Start PROVIDED PASSAGE
SVM: Basics
🎯 Goal of SVM
To find the optimal separating hyperplane which maximizes the margin of the training data
- it correctly classifies the training data
- it is the one which will generalize better with unseen data (as far as possible from data points from each category)
SVM math formulation
Assuming data is linear separable
Decision boundary: Hyperplane $\mathbf{w}^{T} \mathbf{x}+b=0$
Support Vectors: Data points closes to the decision boundary (Other examples can be ignored)
- Positive support vectors: $\mathbf{w}^{T} \mathbf{x}_{+}+b=+1$
- negative support vectors: $\mathbf{w}^{T} \mathbf{x}_{-}+b=-1$
Why do we use 1 and -1 as class labels?
- This makes the math manageable, because -1 and 1 are only different by the sign. We can write a single equation to describe the margin or how close a data point is to our separating hyperplane and not have to worry if the data is in the -1 or +1 class.
- If a point is far away from the separating plane on the positive side, then $w^Tx+b$ will be a large positive number, and $label*(w^Tx+b)$ will give us a large number. If it’s far from the negative side and has a negative label, $label*(w^Tx+b)$ will also give us a large positive number.
Margin $\rho$ : distance between the support vectors and the decision boundary and should be maximized
$$ \rho = \frac{\mathbf{w}^{T} \mathbf{x}\_{+}+b}{\|\mathbf{w}\|}-\frac{\mathbf{w}^{T} \mathbf{x}\_{-}+b}{\|\mathbf{w}\|}=\frac{2}{\|\mathbf{w}\|} $$
SVM optimization problem
Requirement:
- Maximal margin
- Correct classification
Based on these requirements, we have:
Reformulation:
$$ \begin{aligned} \underset{\mathbf{w}}{\operatorname{argmin}} \quad &\\|\mathbf{w}\\|^{2} \\\\ \text {s.t.} \quad & y_{i}\left(\mathbf{w}^{T} \mathbf{x}\_{i}+b\right) \geq 1 \end{aligned} $$This is the hard margin SVM.
End PROVIDED PASSAGE
Start DATA SECTION
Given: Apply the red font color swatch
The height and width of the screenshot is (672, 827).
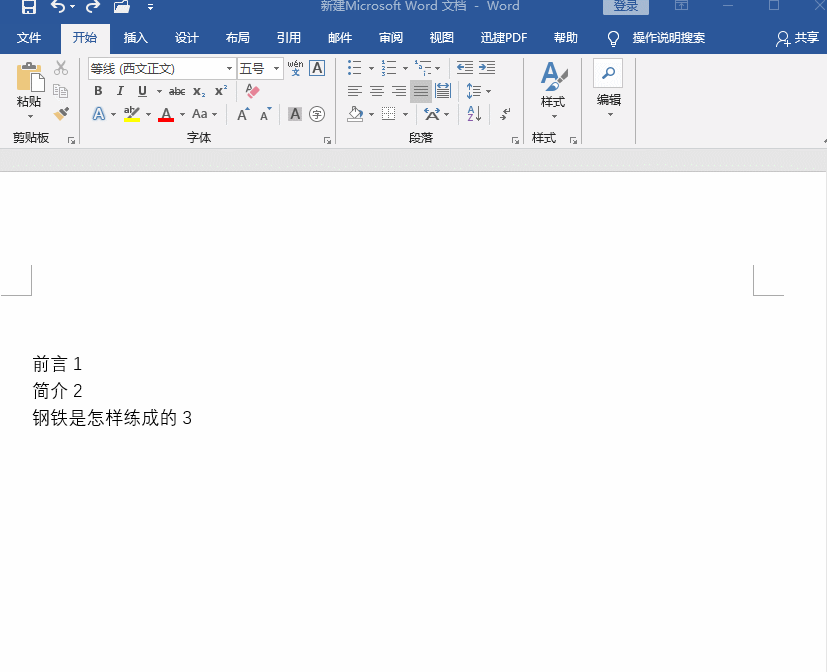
End DATA SECTION
_INSTRUCTION 1:_ According to the SVM notes, what is the goal of SVM?
_INSTRUCTION 2:_ Please carry on writing the SVM notes from the point where they stop.
The lines that come after the SVM notes are not needed here.

_EXPECTED ANSWER 1:_ To find the optimal separating hyperplane that maximizes the margin of the training data.

_EXPECTED ANSWER 2:_
Soft margin SVM
💡 Idea
“Allow the classifier to make some mistakes” (Soft margin)
➡️ Trade-off between margin and classification accuracy
Slack-variables: ${\color {blue}{\xi_{i}}} \geq 0$
💡Allows violating the margin conditions
$$ y_{i}\left(\mathbf{w}^{T} \mathbf{x}_{i}+b\right) \geq 1- \color{blue}{\xi_{i}} $$- $0 \leq \xi\_{i} \leq 1$ : sample is between margin and decision boundary (margin violation)
- $\xi\_{i} \geq 1$ : sample is on the wrong side of the decision boundary (misclassified)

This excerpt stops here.